• _Opgaven_:
a: Zet de alinea uit het tekstfragment die begint met "Steeds meer kinderen gingen het internet gebruiken" om in een korte lijst met de belangrijkste feiten.
b: Schrijf uit het tekstfragment letterlijk over wat begint bij "Steeds meer kinderen" en eindigt bij "uitzonderingen zoals Wikipedia).".

Steeds meer kinderen gingen het internet gebruiken, al helemaal nu met de ontwikkeling van apps en games;
er is steeds meer digitale technologie (is een bredere term dan internet). Kinderen maken 1/3 op van de
internetgebruikers. Digitale technologie krijgt steeds meer impact op het leven van kinderen, omdat het ook
wordt gebruikt in het onderwijs en voor contact met vrienden. Daarnaast is er een trend in commercialisering;
het meeste wordt commercieel aangeboden (behalve enkele uitzonderingen zoals Wikipedia).
De afgelopen paar jaar is er steeds meer aandacht voor kinderen en het internet, in regelgeving en beleid
maar ook in de media. Op 2 maart 2021 kwam het VN-Kinderrechtencomité met General Comment 25 over
kinderrechten in de digitale omgeving. In 2018 had de Raad van Europa hier al aanbevelingen over gedaan
met richtlijnen. Aan de hand daarvan is er een handboek gemaakt met richtlijnen voor beleidsmakers. De
Britse autoriteit persoonsgegevens heeft een age appropriate design code ontwikkeld waarin ze aangeven hoe
gegevensbeschermingsrecht moet worden ingevuld met het belang van het kind in het achterhoofd. In
Nederland is ook een Code voor Kinderrechten ontwikkeld; 10 beginselen over het meenemen van
kinderrechten met betrekking tot gegevensbescherming en de ontwikkeling van apps en games. Dit is
allemaal terug te voeren op het IVRK.
Kinderrechtenhuis model. De fundamentele beginselen
van het IVRK staan onderaan: non-discriminatie (art. 2),
de belangen van het kind (art. 3), het recht op leven en
ontwikkeling (art. 6) en het recht om gehoord te
worden (art. 12). Daarboven staan de 3 P’s: protection
rights (bescherming), participation rights (participatie)
en provision rights (voorzieningen). Online veiligheid zit
erg in de beschermingshoek, maar participatie is ook
erg belangrijk: kinderen kunnen veel leren van
technologie, op het internet informatie vinden en delen
en met vrienden online hangen. Het is dus belangrijk
om dit als geheel mee te nemen, vanuit een holistisch
perspectief, bij het kijken naar onderwerpen met
betrekking tot kinderen en digitale technologie.
Regulering
Regulering = een hele gerichte poging om het gedrag van anderen te veranderen, en dat doe je door vooraf
gedefinieerde normen of doeleneinden. Dit kan op verschillende manieren, bijvoorbeeld beleidsvorming (aan
de hand van wetenschappelijk onderzoek) of het aanpassen van wet- en regelgeving. Deze definitie van
regulering kent vier belangrijke elementen:
Beïnvloed gedrag: je wil dat mensen zich op een gewenste manier gedragen. Dit kan je doen door iets
strafbaar te stellen (bijv. moord) of door mensen aan te sporen (meer bewegen voor gezonder leven).
Normen: deze zijn er bijv. op gericht om te vermijden dat iemand schade oploopt of gericht op de
menselijke waardigheid.
Normen zijn er om een doel te bereiken: bijv. een veiligere samenleving. Of bij gezonder leven, dat is
goed voor de mensen zelf, maar ook voor het terugdringen van zorgkosten.

• _Vastgelegde gegevens_:
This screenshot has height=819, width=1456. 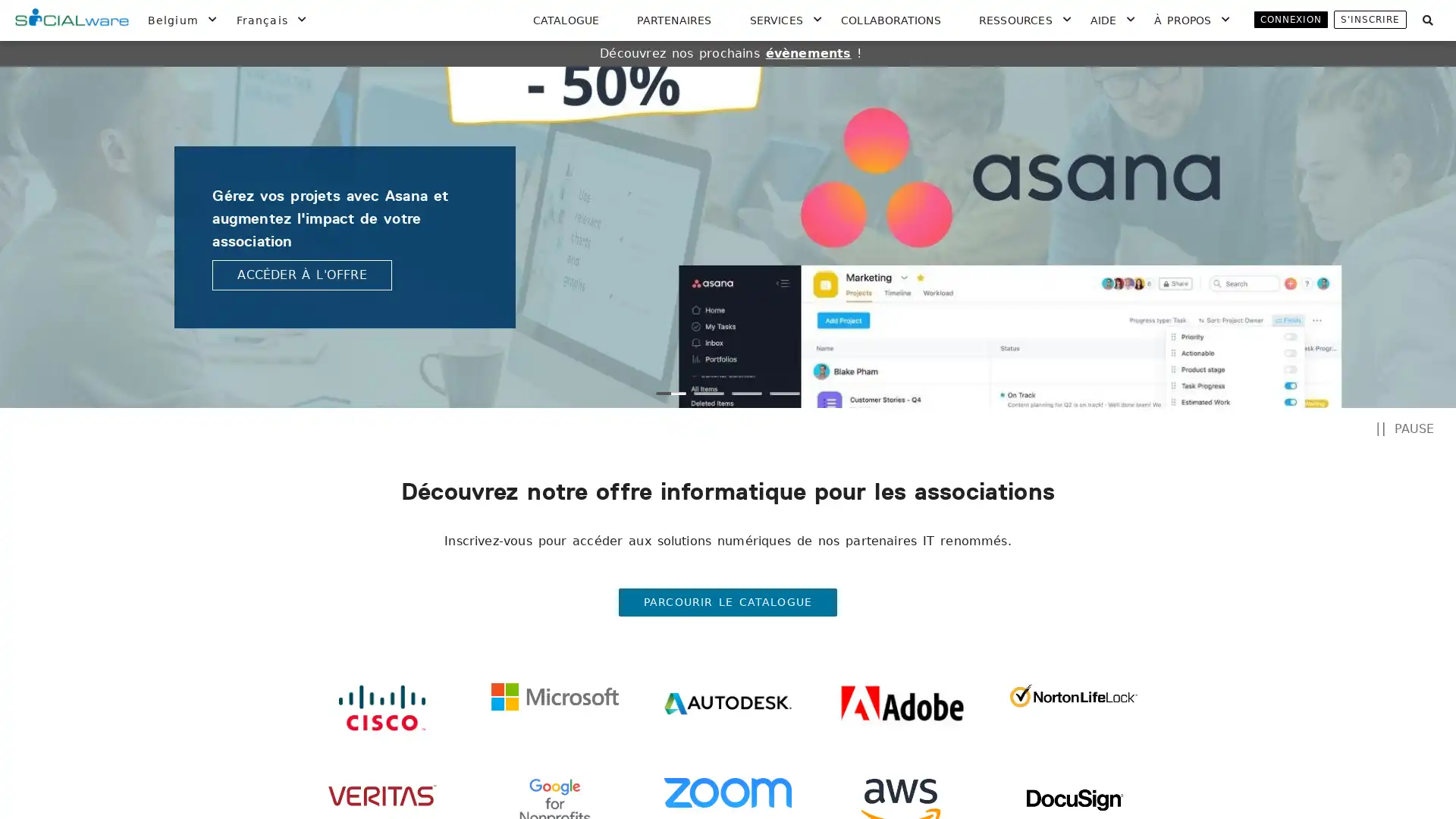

• _Uitwerkingen_:
a:
- Steeds meer kinderen gebruiken internet en digitale technologie, zeker nu er apps en games zijn.
- Kinderen zijn een derde van alle internetgebruikers.
- Digitale technologie heeft steeds meer invloed op het leven van kinderen, omdat ze ook op school en voor contact met vrienden wordt gebruikt.
- Het meeste wordt commercieel aangeboden, op een paar uitzonderingen na, zoals Wikipedia.

b:
Steeds meer kinderen gingen het internet gebruiken, al helemaal nu met de ontwikkeling van apps en games;
er is steeds meer digitale technologie (is een bredere term dan internet). Kinderen maken 1/3 op van de
internetgebruikers. Digitale technologie krijgt steeds meer impact op het leven van kinderen, omdat het ook
wordt gebruikt in het onderwijs en voor contact met vrienden. Daarnaast is er een trend in commercialisering;
het meeste wordt commercieel aangeboden (behalve enkele uitzonderingen zoals Wikipedia).